Michigan hoping to tap deeper into tourism industry amid population fears

The travel industry in Michigan is hoping to sell the state to anyone and everyone in hopes of boosting tourism.

Amid worrying reports about Michigan's population and dire predictions that it will continue losing out to other states as a place to live and work, an event in Detroit hoped to showcase the best ways to attract visitors.

"They see this state as the beautiful place it is," said David Lorenz, VP of Travel Michigan. "Maybe they want to invest here, maybe they want to move their office here or shop here. Maybe they want to live here."

The Pure Michigan ads have become staples of the tourism industry. Michigan residents know it well. The trick is getting others to see it.

If the state's tourism economy is successful, Michigan will benefit greatly.

"It’s a 9-billion dollar economy," said Claude Molinari, CEO of Visit Detroit. "So were talking Oakland, Wayne and Macomb County and the city of Detroit,"

It would also aid the 500,000 people employed in the industry, which Molinari says can often pay super high.

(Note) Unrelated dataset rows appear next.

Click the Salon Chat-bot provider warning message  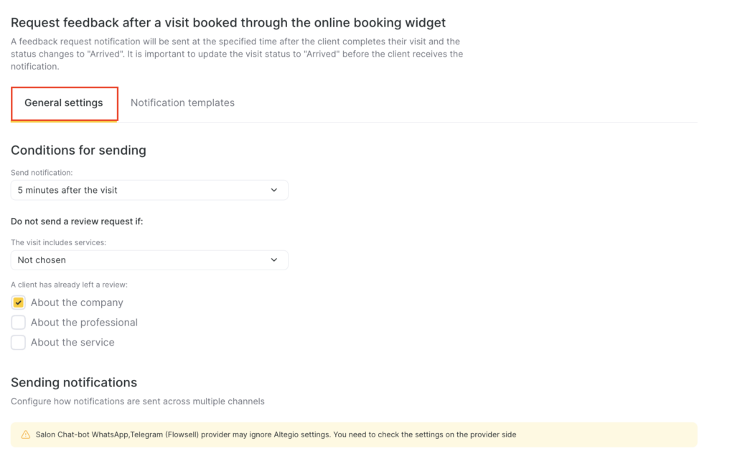pyautogui.click(x=276, y=434)
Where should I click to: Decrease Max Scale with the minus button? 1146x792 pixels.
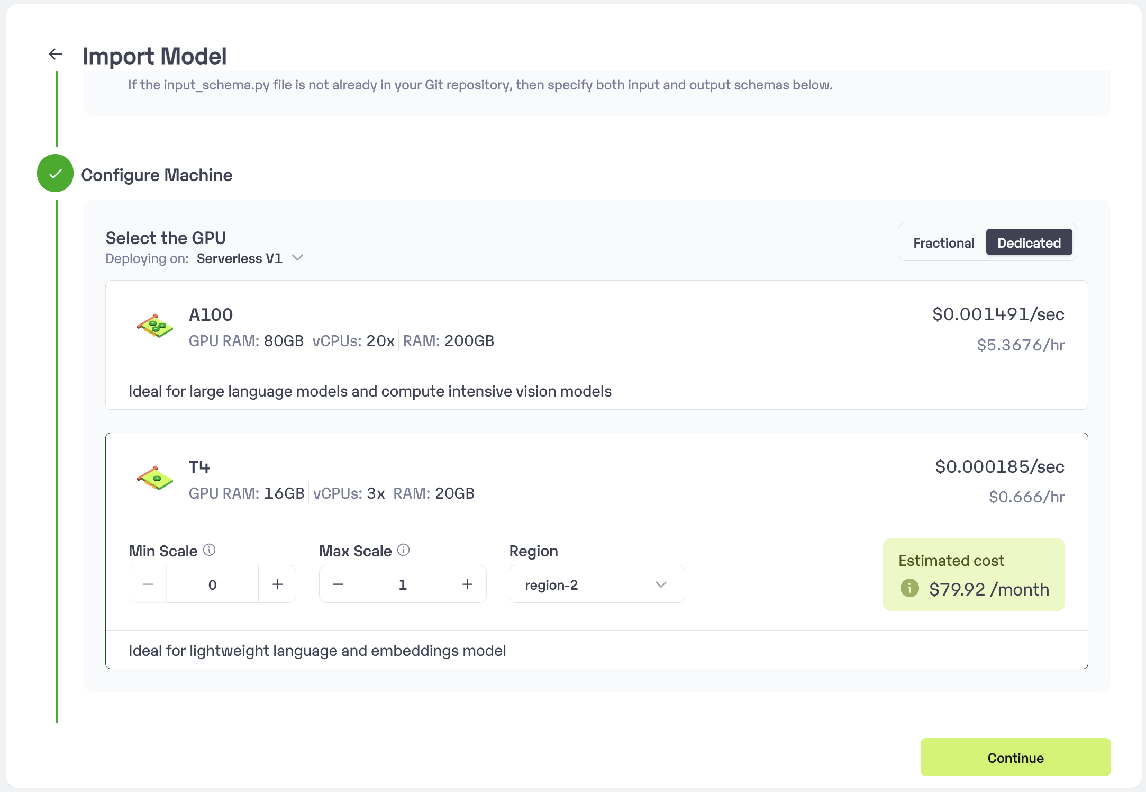tap(338, 584)
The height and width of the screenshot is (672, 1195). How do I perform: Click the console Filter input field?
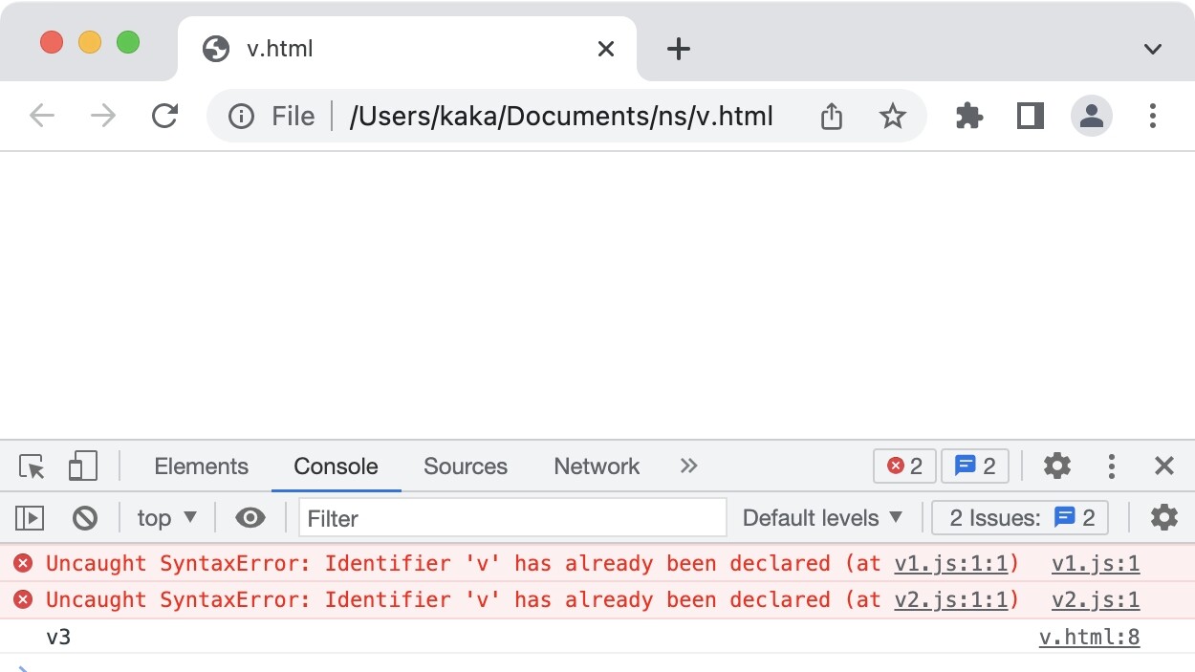[x=512, y=518]
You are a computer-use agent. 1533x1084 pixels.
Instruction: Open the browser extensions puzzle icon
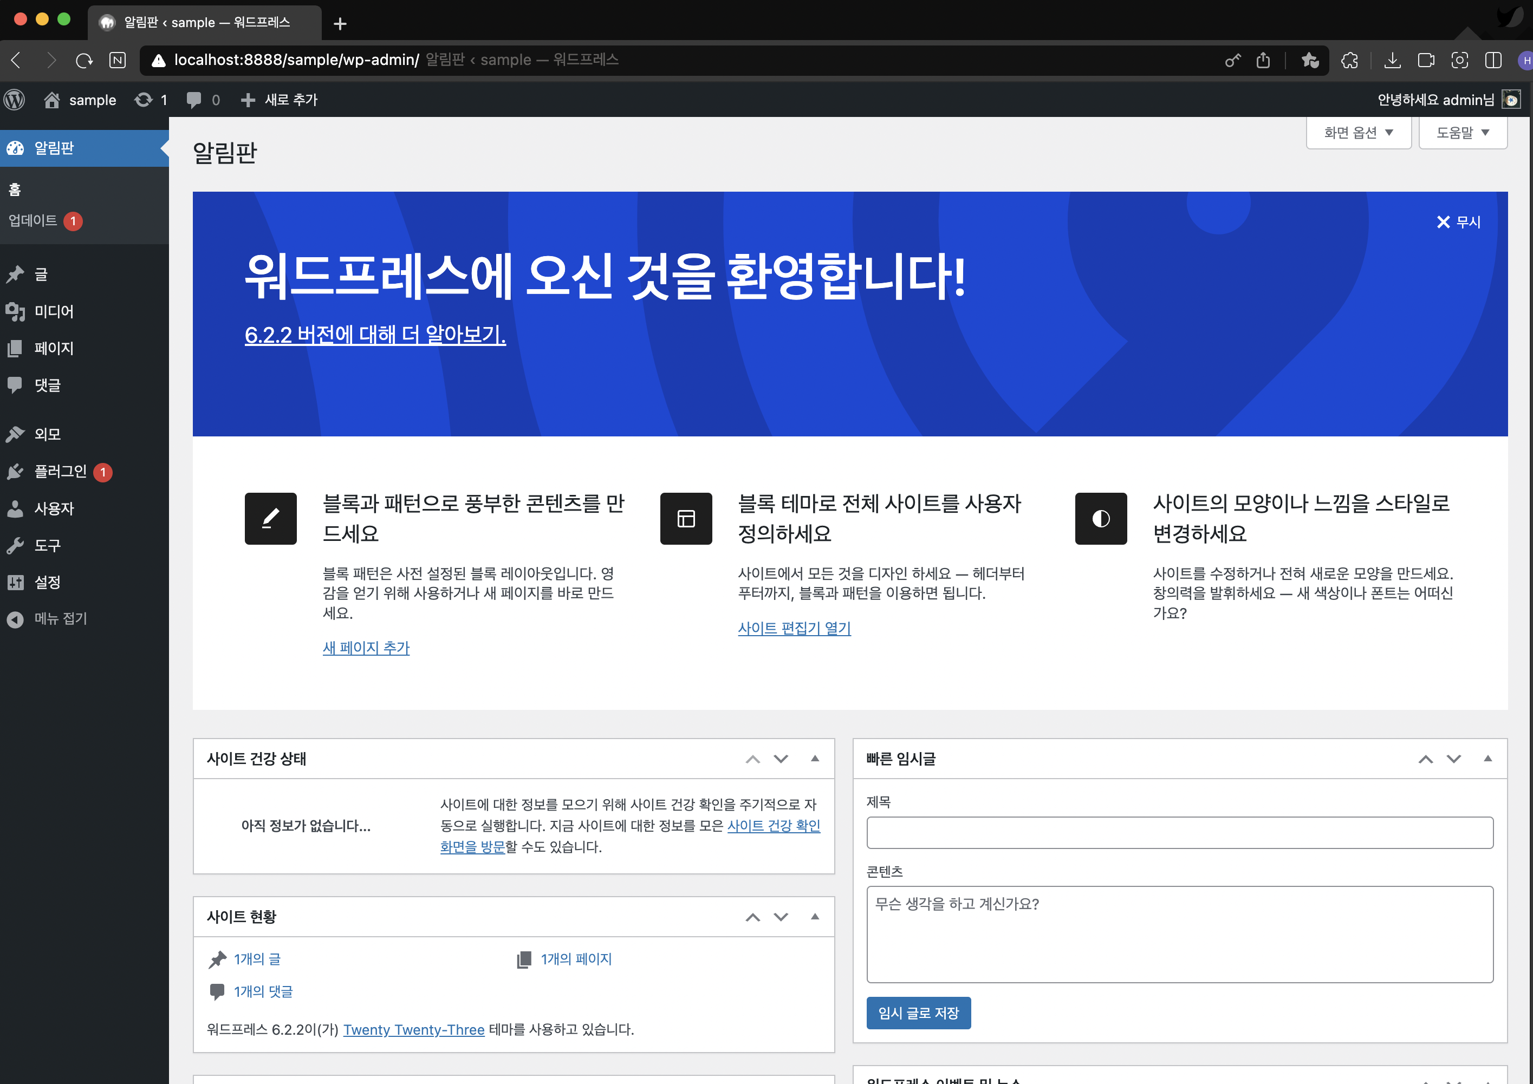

Those jobs happen across many forms from conventions and concerts to sporting events and of course hospitality. That includes some 45,000 hotels in Metro Detroit.

MORE: Michigan's newest task force seeks to solve state's population loss

But for Southeast Michigan to succeed in that endeavor, they'll need to make travel easier and cheaper. Geoff Freeman, the president and CEO of the US Travel Association says there are a lot of underlying issues that need to be addressed to build a robust tourism economy.

"Americans can’t get passports to get out of the country. Foreign travelers can’t get visas to get into the country. Twenty percent of flights are delayed or canceled," he said.

Congresswoman Debbie Dingell of Ann Arbor says part of that emphasis should come with an FAA authorization bill that requires good paying jobs for those that help facilitate travel across the country.